Des cas de méningiomes ont été rapportés associés à la maladie de Parkinson [6]. Ces cas excluent les scénarios où la pathogénie du syndrome parkinsonien pourrait être expliquée par l’effet compressif de la masse tumorale perturbant les circuits fonctionnels des ganglions de la base, les manifestations cliniques étant généralement améliorées après suppression de la tumeur [2]. A l’image des ces observations, des études épidémiologiques de cohortes ont été menées pour évaluer l’association entre la maladie de Parkinson et le risque de survenue de tumeurs cérébrales [1]. Plusieurs de ces études concluent que les patients atteints de la maladie de Parkinson présentent un risque plus élevé, par rapport à la population générale, de développer des tumeurs cérébrales, notamment bénignes [2]. Cette association positive entre la maladie de Parkinson et le risque de survenue de tumeurs cérébrales vient d’être soutenue par une méta-analyse de plusieurs études épidémiologiques, sans, pour autant, exclure l’influence des traitements antiparkinsoniens et les biais de constatation [1]. Plusieurs hypothèses ont été avancées pour expliquer cette association [1, 2].

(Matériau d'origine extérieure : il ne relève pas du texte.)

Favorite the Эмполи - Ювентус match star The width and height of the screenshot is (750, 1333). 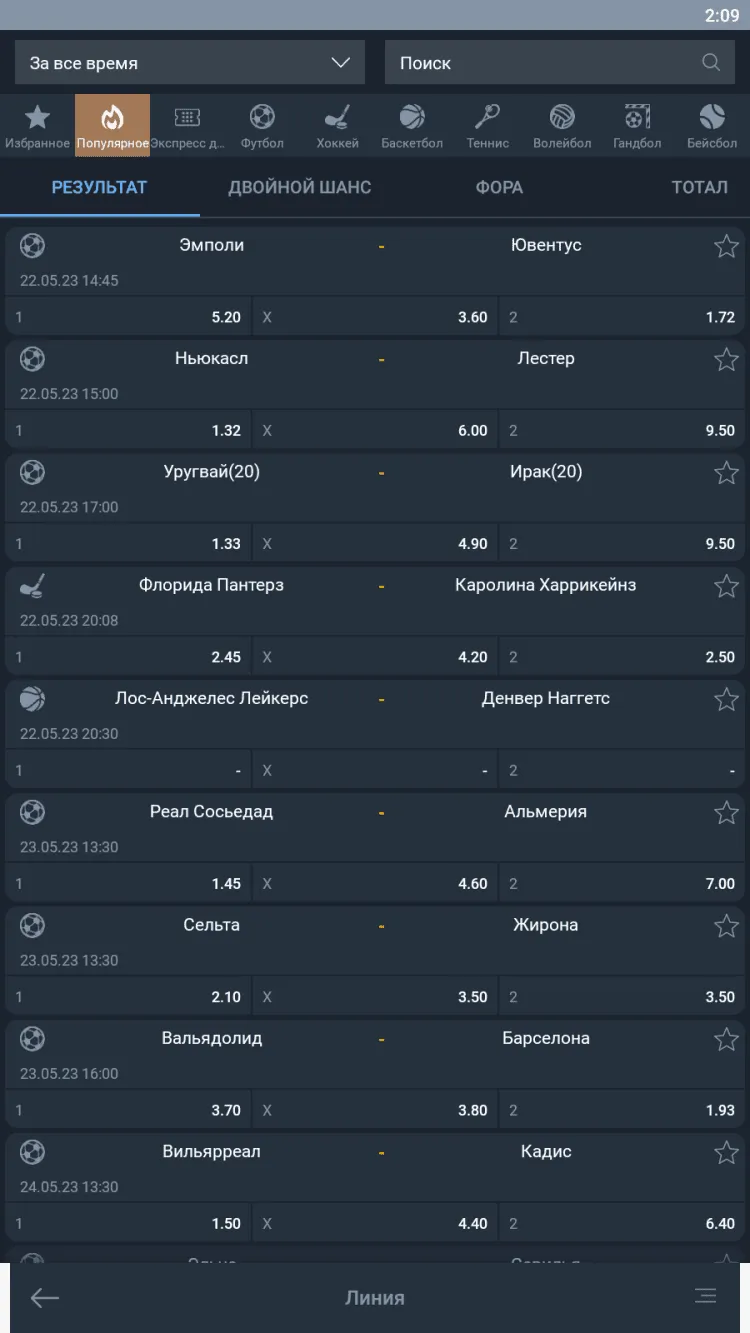(726, 246)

La plus admise est celle mettant en avant le rôle de l’alpha-synucléine via son effet stimulant tumoral potentiel [1, 2]. Cette protéine impliquée dans la pathogenèse de la maladie de Parkinson a été retrouvée largement exprimée dans diverses tumeurs cérébrales, notamment celles à différenciation neuronale [7]. En fait, la maladie de Parkinson et la tumorigenèse cérébrale peuvent partager de nombreux processus physiopathologiques, y compris le vieillissement, la dysfonction mitochondriale, le stress oxydatif, les dommages à l'ADN, la signalisation anormale mitotique, la neuroinflammation et l'activation aberrante du cycle cellulaire [1]. Par ailleurs, certains traitements antiparkinsoniens sont soupçonnés jouer un rôle crucial dans l’augmentation de l’incidence des tumeurs cérébrales chez ces patients. Le traitement par levo-dopa, substrat de synthèse de la mélanine, est rapporté comme associé à une augmentation de l'incidence du mélanome chez les populations caucasiennes [8, 9].

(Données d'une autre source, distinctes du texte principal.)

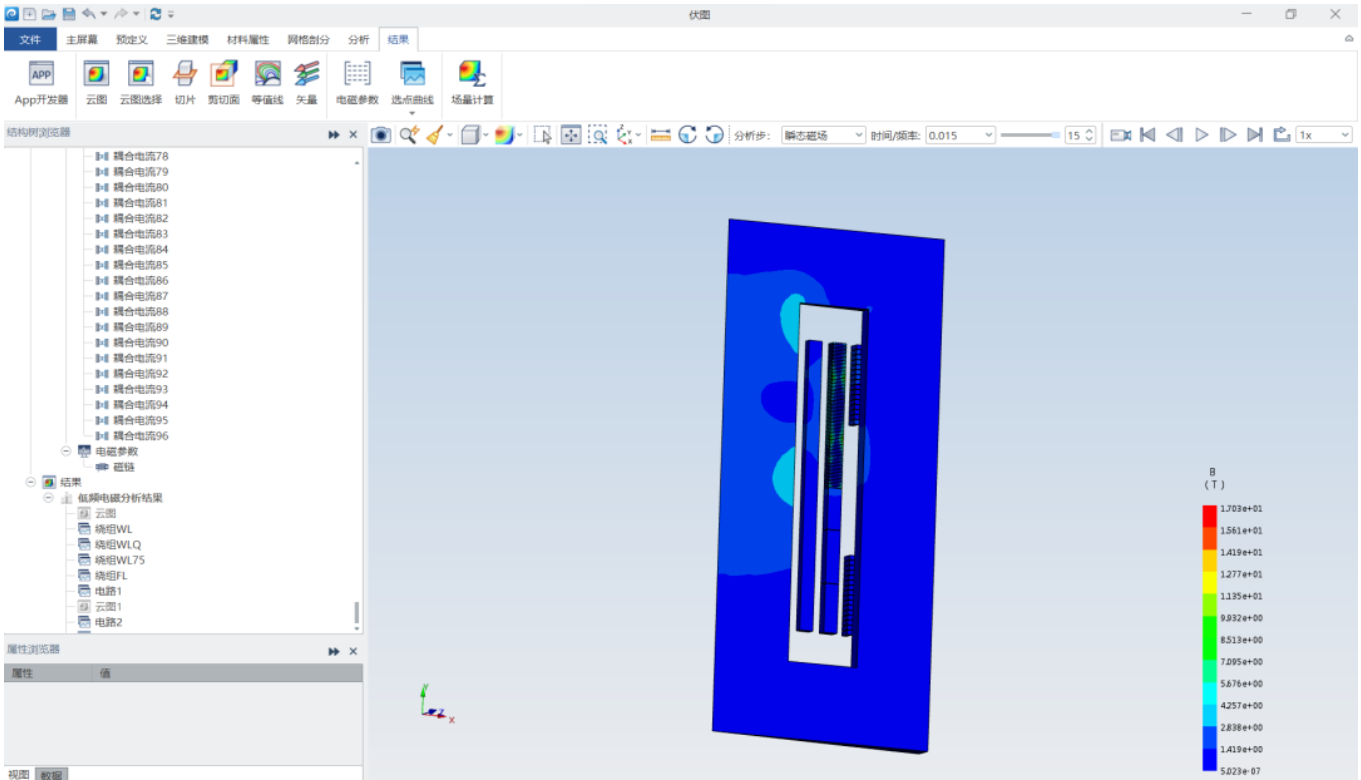This screenshot has height=780, width=1361.
Task: Open the 场量计算 field calculator
Action: (471, 82)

En outre, la rasagiline, puissant inhibiteur sélectif de la monoamine oxydase de type B administré chez notre patient, est mentionnée dans les documents de la Food an Drug Administration (FDA) des Etats Unis comme susceptible d’induire des tumeurs bénignes, malignes et non précisées. La consultation du site médical ‘’eHealthMe.com’’, spécialisé dans le recueil et l’analyse des données sur les médicaments collectées auprès de la FDA et du consommateur en général, trouve un seul cas rapporté de méningiome survenu chez une femme de la cinquantaine parmi 2959 personnes (0,03 %) ayant signalé avoir eu des effets secondaires suite à la prise de rasagiline.

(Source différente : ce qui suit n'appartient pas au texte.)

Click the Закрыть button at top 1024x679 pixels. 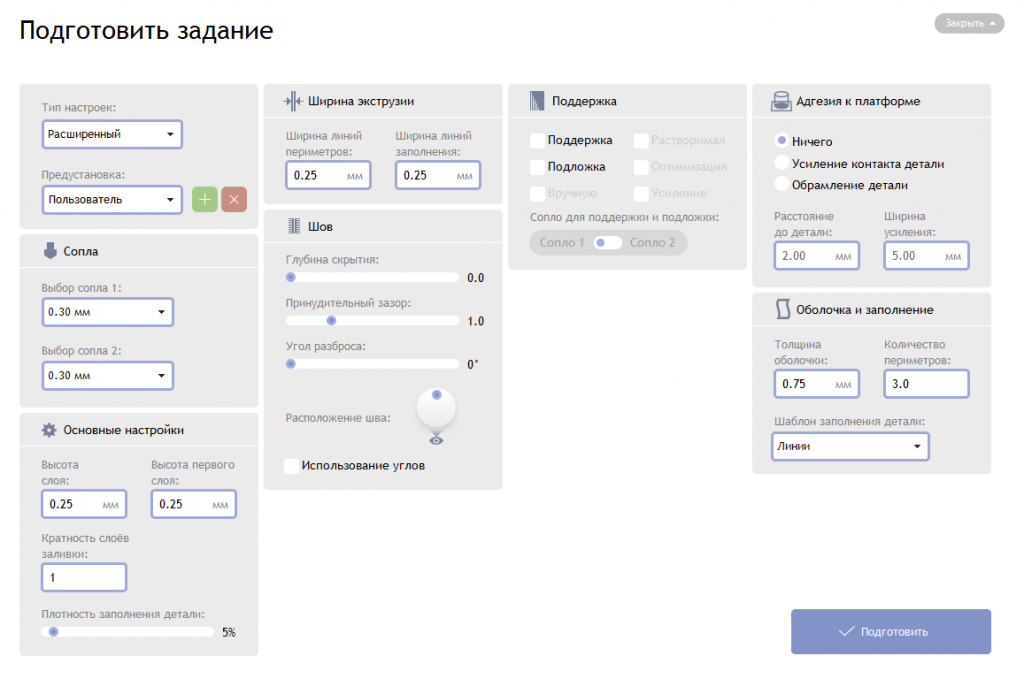point(969,23)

Dans notre cas, la postériorité de l’apparition du MGNO par rapport au diagnostic et au traitement de la maladie de Parkinson, de même que la stabilisation de la masse tumorale et de la fonction visuelle après suppression du traitement antiparkinsonien laissent supposer, à la lumière des données de la littérature, l’existence d’un lien de causalité entre le MGNO d’une part et la maladie de Parkinson et/ou le traitement antiparkinsonien d’autre part. A l’heure actuelle, l’imputabilité de la tumeur à l’une ou à l’autre est impossible à démontrer. D’autres études épidémiologiques et d’investigations biologiques devraient être entreprises afin de clarifier d’avantage cette association existante entre la maladie de Parkinson et le risque élevé de survenue de méningiomes et d’autres tumeurs du cerveau.
Les méningiomes sont les tumeurs cérébrales primitives les plus fréquentes chez l’adulte. Certains facteurs prédisposants sont bien identifiés. La maladie de Parkinson est soupçonnée d’avoir un lien avec ces tumeurs. Des études plus approfondies sont nécessaires pour préciser ces liens potentiels dans le but de développer de nouvelles approches de prévention et de traitement des deux maladies.
Tous les auteurs ont contribué à la réalisation de l'étude. Tous les auteurs ont lu et approuvé la version finale du manuscrit.
Les auteurs ne déclarent aucun conflit d’intérêts.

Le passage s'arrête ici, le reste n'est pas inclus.